[WHAT IS REQUIRED] In the text on modernity and science, rewrite the passage from "Notably, this is" to "the Marketing industry.", replacing "sociology" with "social science".

[TEXT BLOCK]
[Start of section]
Economy is from the Greek word “oikos”, for house, household, or family. It is appropriate, then, that soon after the universe became man’s house and the globe merely a room in it, large corporations began operating on a global scale. Soon thereafter, Adam Smith published his Wealth of Nations in 1776. His economic specialization was also an extension of modernity’s separation of natural science and philosophy, leading to reductionism in the name of function. As Marshall McLuhan said it, “One of the nicest things about being big is the luxury of thinking little.”

On the same hand, specialization was also a natural progression from the conception of man and the universe as a deterministically controlled machine. Man was learning to expand his oikos, his economy, not by the will of the God who is actively at work in the cosmos, but by determining the natural laws by which the oikos is built. “The specialist is one who never makes small mistakes while moving toward the grand fallacy.” – Marshall McLuhan

When the whole universe is in each man’s head, then the King’s head comes off. With the French Revolution (1787-1789), political DOMinion died, and the social machine was born. In the above picture of the White House, at the foot of the elliptically shaped porch, you can see a couple of monumentally shaped rounded exterior monumental stairs. The idea was that on special occasions, important citizens (not kings, of course) would descend the stairs together and in rhythm as in a dance. Men and women, in tandem with literary sheet music, literally become the smoothly operating machine of the planetary orbits determined from a distance by a Deist god.

Auguste Compte (1789-1859) then theoretically completed the divorce between mind and sense and between heaven and earth. He also, then, in turn, completed the reduction of reality to a physical machine, with his development of logical positivism. As Wikipedia says, “Positivism is a philosophy of science based on the view that information derived from logical and mathematical treatments and reports of sensory experience is the exclusive source of all authoritative knowledge, and that there is valid knowledge (truth) only in scientific knowledge.”

Notably, this is the source of the very meaning of our term “science” as it has changed and been handed down to us. That positivism had not yet developed was why I found interest in Galileo’s rejection of Kepler’s idea of the elliptical orbits of the planets because of his thinking of the sphere as the “perfect heavenly form.” Appropriate to Compte’s ridiculous over-stating of man’s dominion in the universe and his knowledge of it, Compte was the father of sociology, purporting to not only formulate scientific theories about whole groups of people but to predict their behavior! This was the Babylonian foundation of the Marketing industry.

The arrival of Compte’s thought signified the natural direction of modernity’s progress to that point. I just referred to it as ridiculous, but we now take for granted his method and mode of knowing about natural phenomenon. This is an indication of both the presence of a lens and the Enlightenment’s pagan influence on said lens. Most naturally for us, natural phenomena are viewed as being governed by their own complete set of laws that are separate and distinct from any influence that cannot be empirically observed and measured. And natural phenomenon are certainly not associated by us with a Christian God. At the least, what comes natural to us, because of the science TAUGHT to us, is in tension and directly clashes with the truth of an Incarnate God of heaven and earth active IN and THROUGH history, in the here and now, toward the telos of joyful communion with us, which was his passion.
[End of section]
[DATA UNDER STUDY]
[Start of section]
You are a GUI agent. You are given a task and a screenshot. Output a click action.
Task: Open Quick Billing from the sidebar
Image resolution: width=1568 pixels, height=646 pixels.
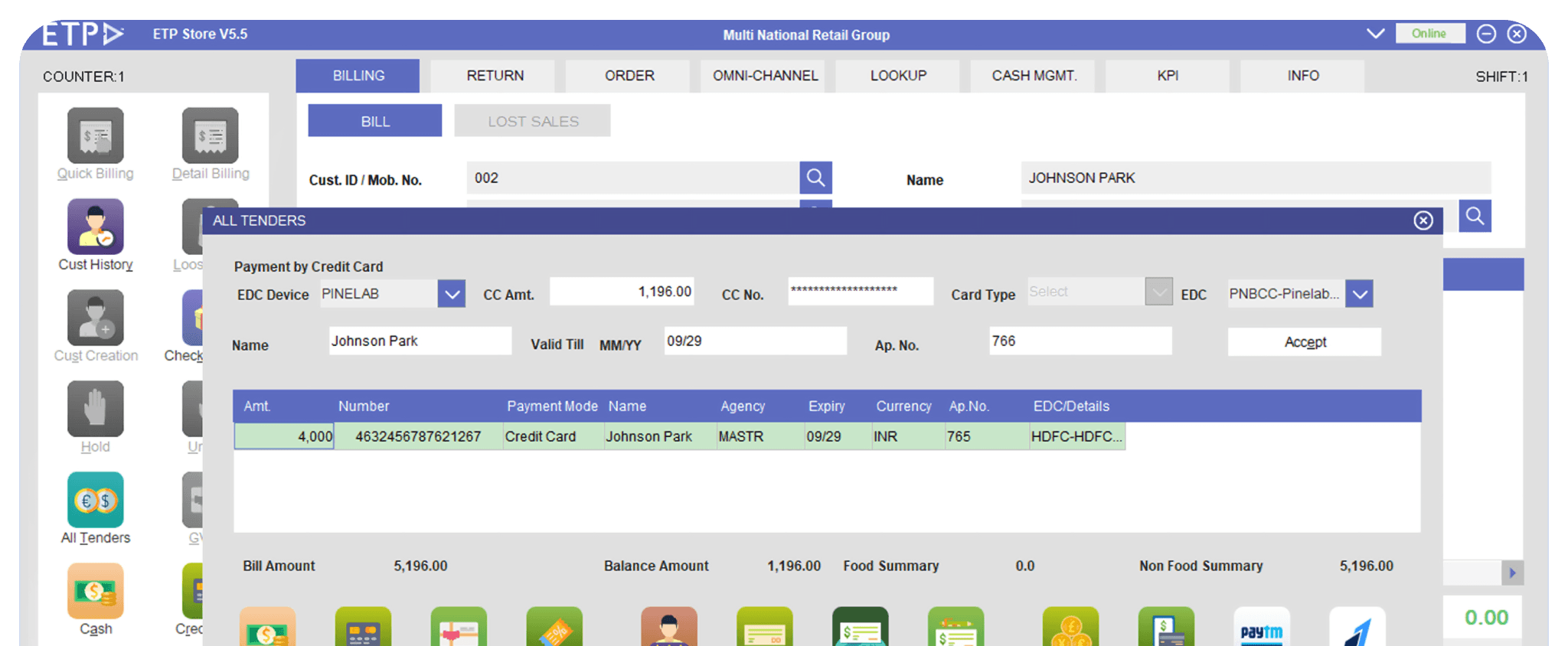point(95,136)
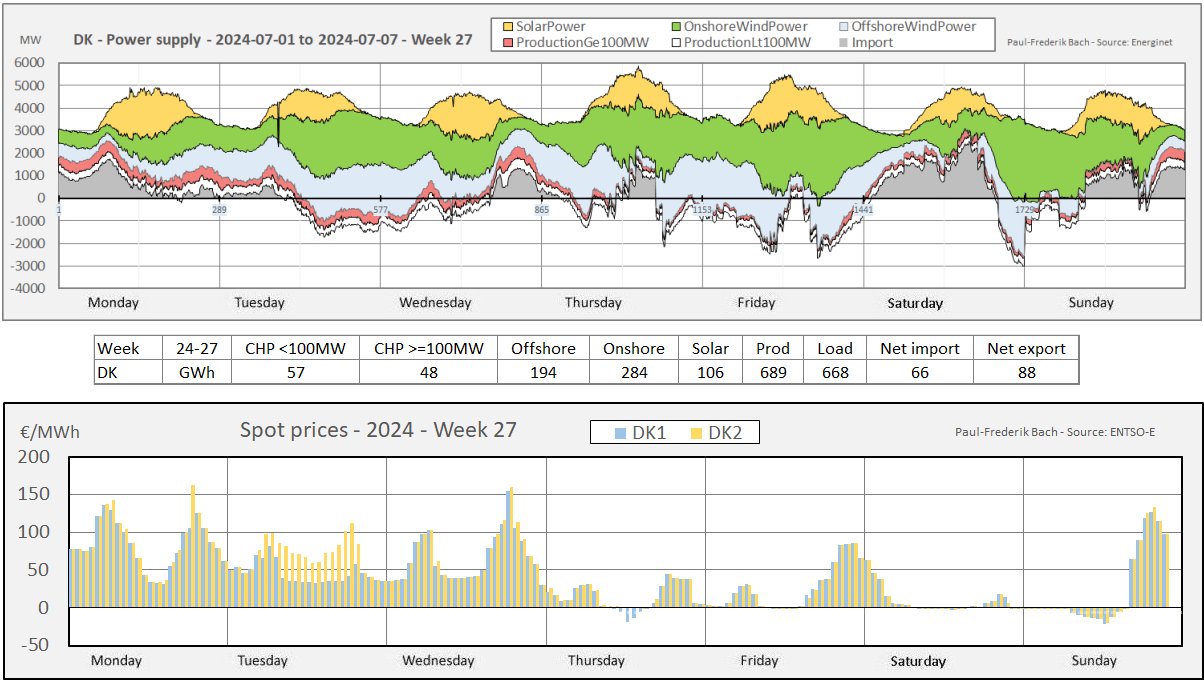Click the power supply chart title
Viewport: 1204px width, 680px height.
click(x=272, y=40)
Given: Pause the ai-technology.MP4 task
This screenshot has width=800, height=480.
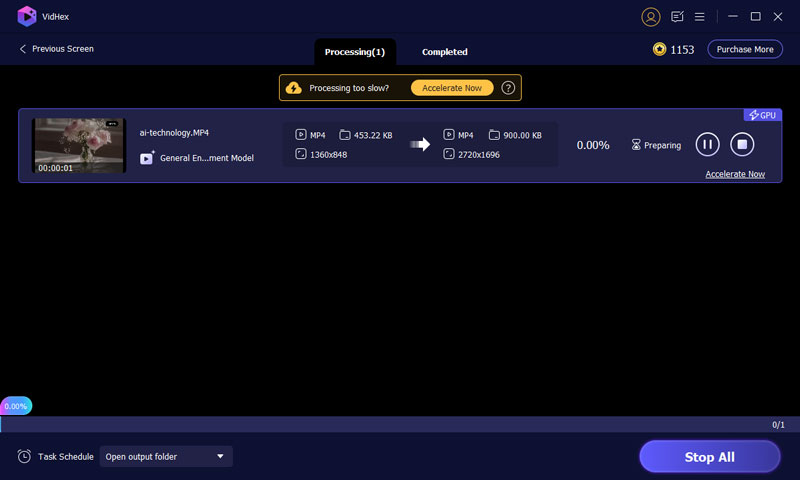Looking at the screenshot, I should tap(707, 145).

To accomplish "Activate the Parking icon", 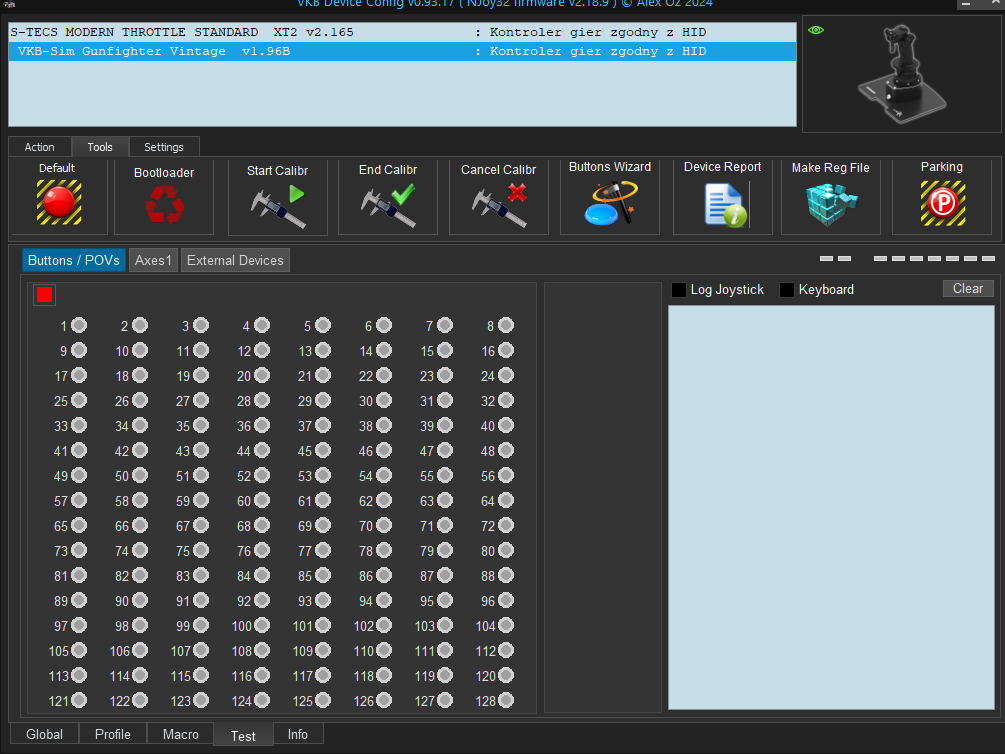I will tap(941, 203).
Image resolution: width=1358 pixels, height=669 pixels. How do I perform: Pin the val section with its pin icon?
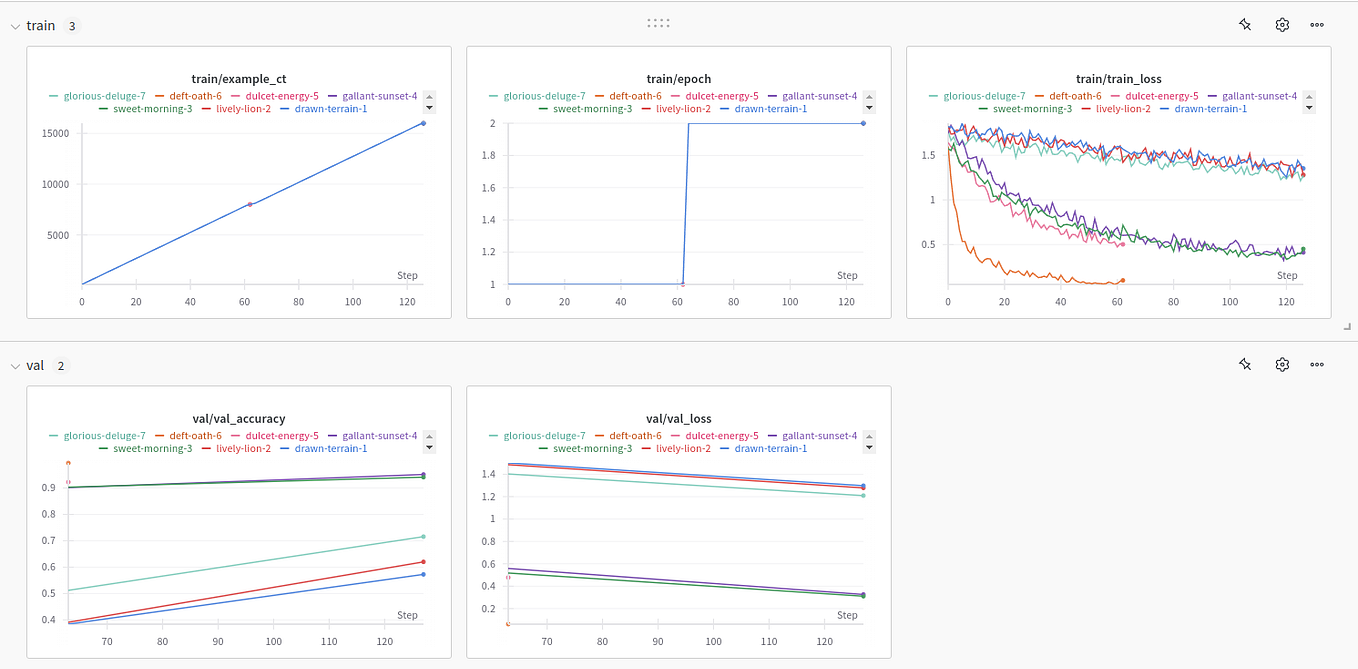1244,364
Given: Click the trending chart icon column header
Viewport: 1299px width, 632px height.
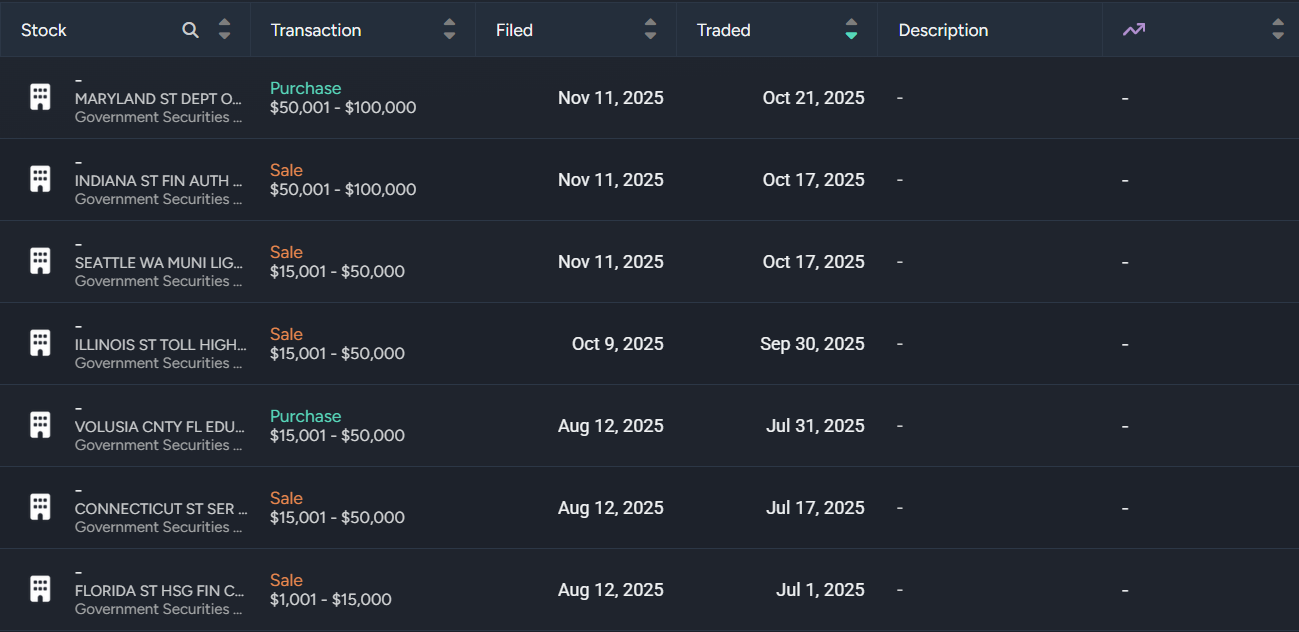Looking at the screenshot, I should click(1133, 30).
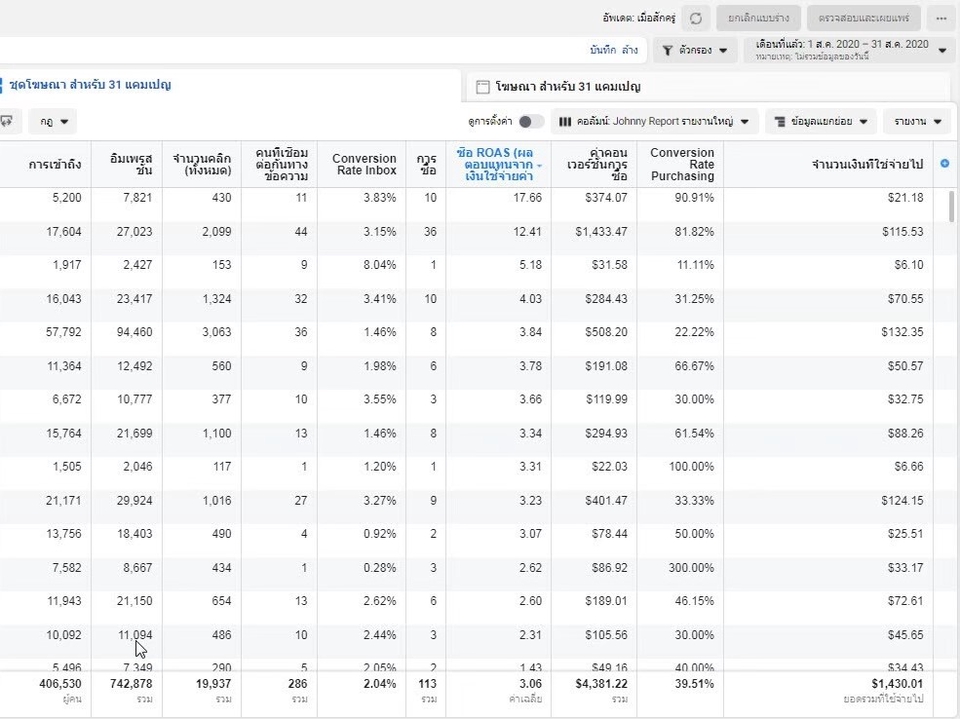The height and width of the screenshot is (719, 960).
Task: Click the plus icon to add a column
Action: click(x=945, y=163)
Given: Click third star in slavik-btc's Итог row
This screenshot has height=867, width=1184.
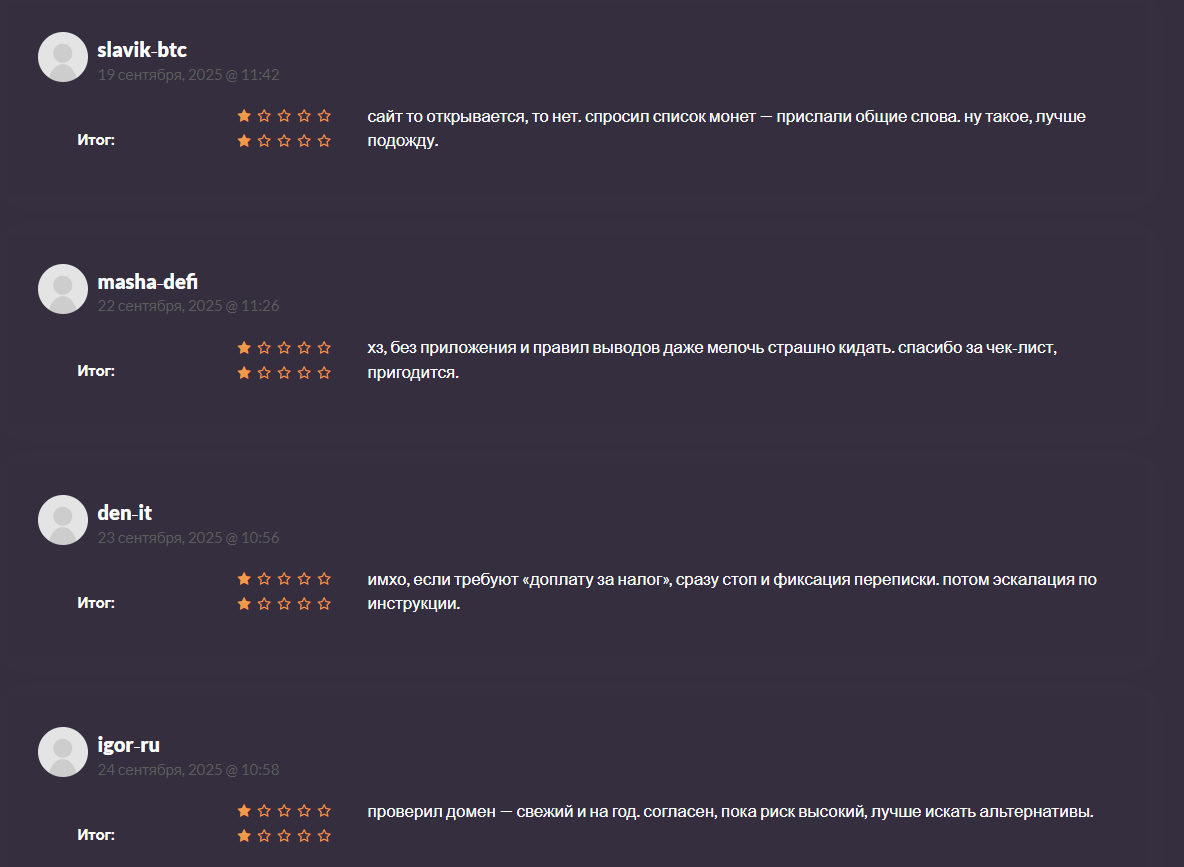Looking at the screenshot, I should (x=284, y=141).
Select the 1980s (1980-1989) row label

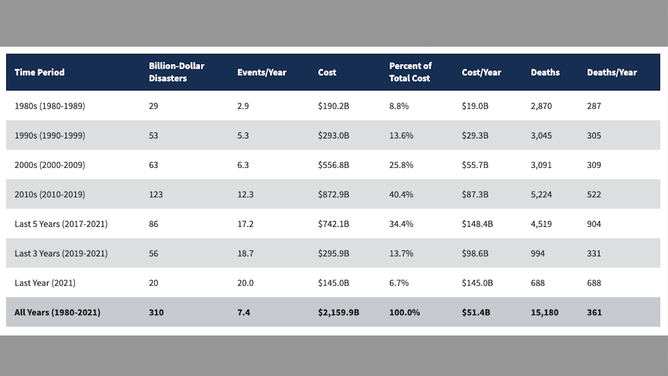tap(50, 106)
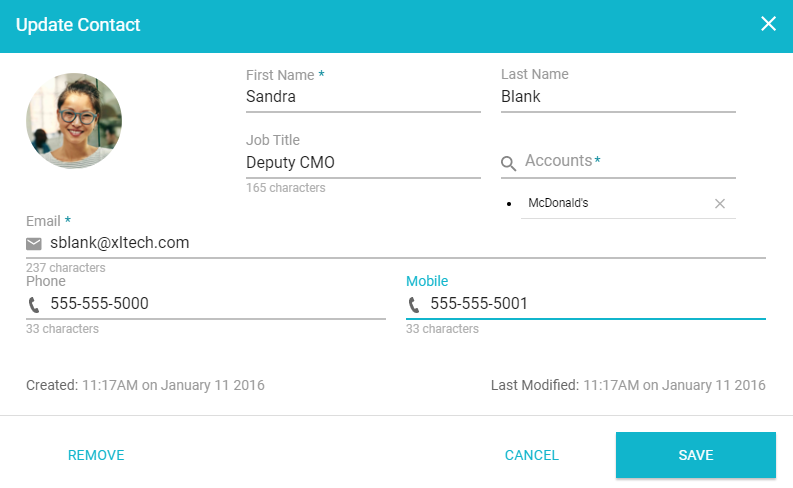Click Remove to delete contact
793x488 pixels.
[96, 455]
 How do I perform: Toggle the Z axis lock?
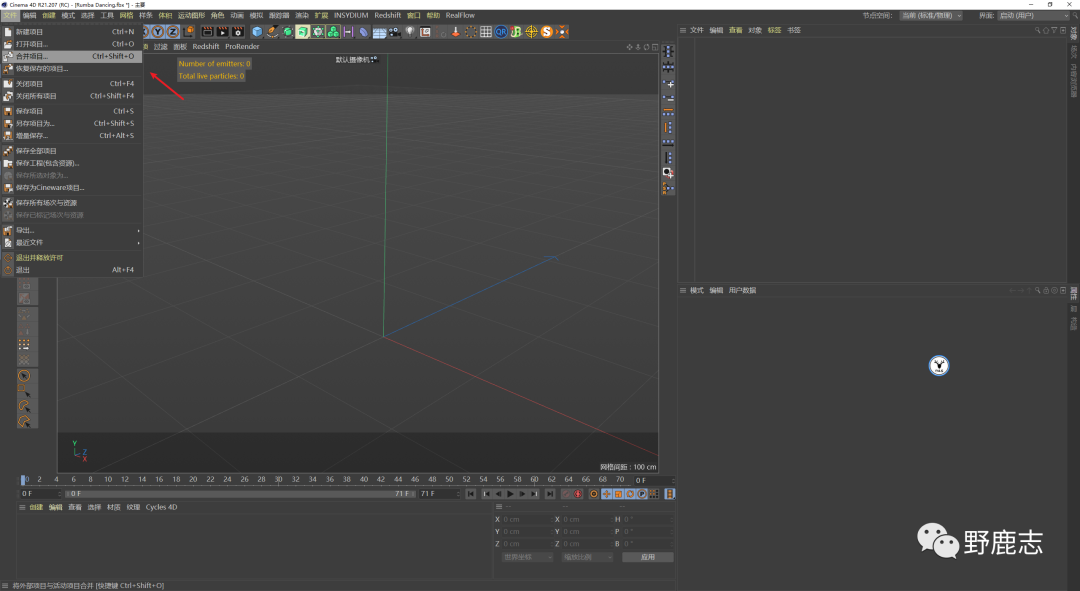[172, 32]
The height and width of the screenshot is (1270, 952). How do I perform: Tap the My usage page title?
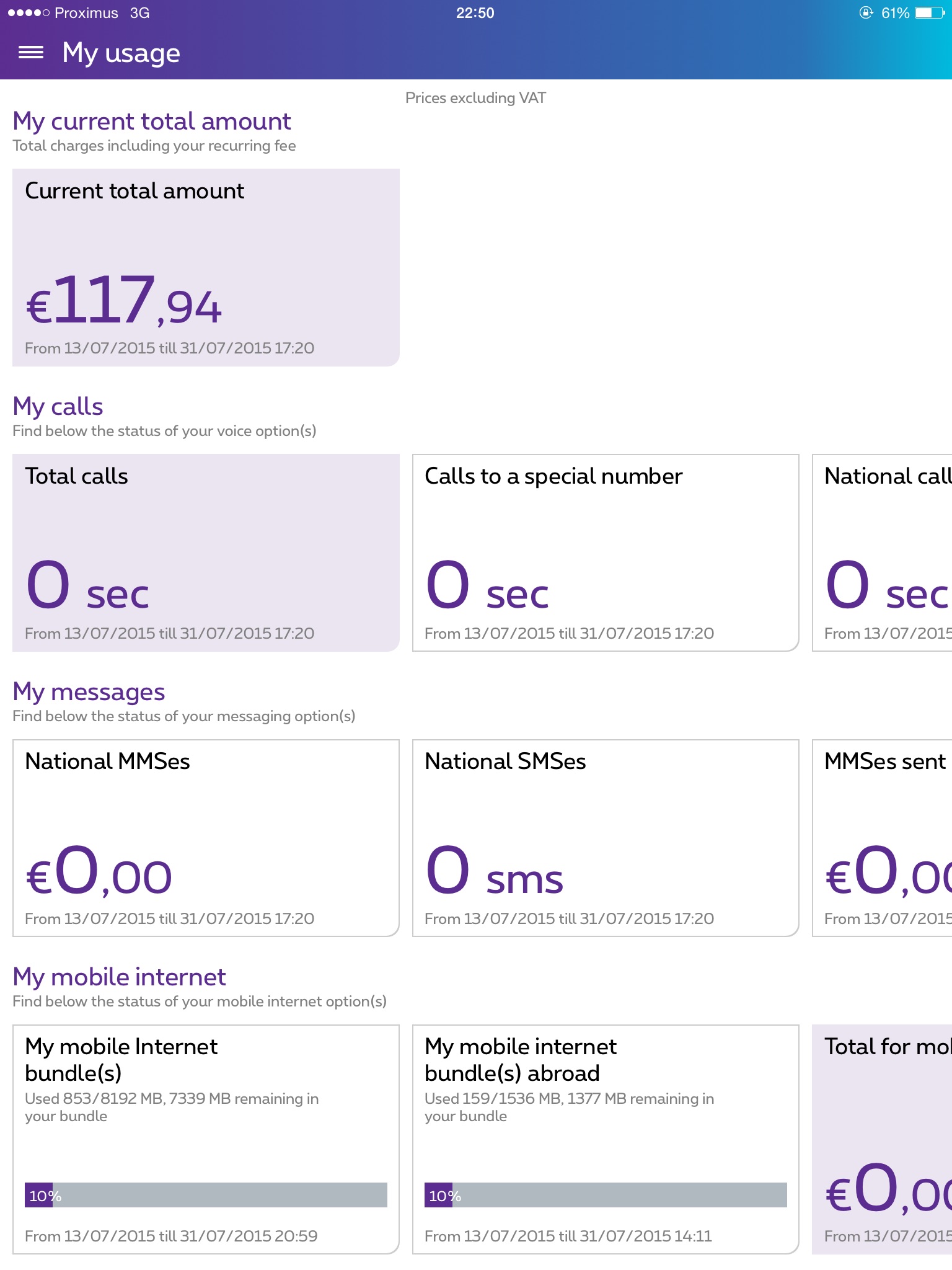(x=121, y=53)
[End of section]
[TASK ANSWER]
Notably, this is the source of the very meaning of our term “science” as it has changed and been handed down to us. That positivism had not yet developed was why I found interest in Galileo’s rejection of Kepler’s idea of the elliptical orbits of the planets because of his thinking of the sphere as the “perfect heavenly form.” Appropriate to Compte’s ridiculous over-stating of man’s dominion in the universe and his knowledge of it, Compte was the father of social science, purporting to not only formulate scientific theories about whole groups of people but to predict their behavior! This was the Babylonian foundation of the Marketing industry.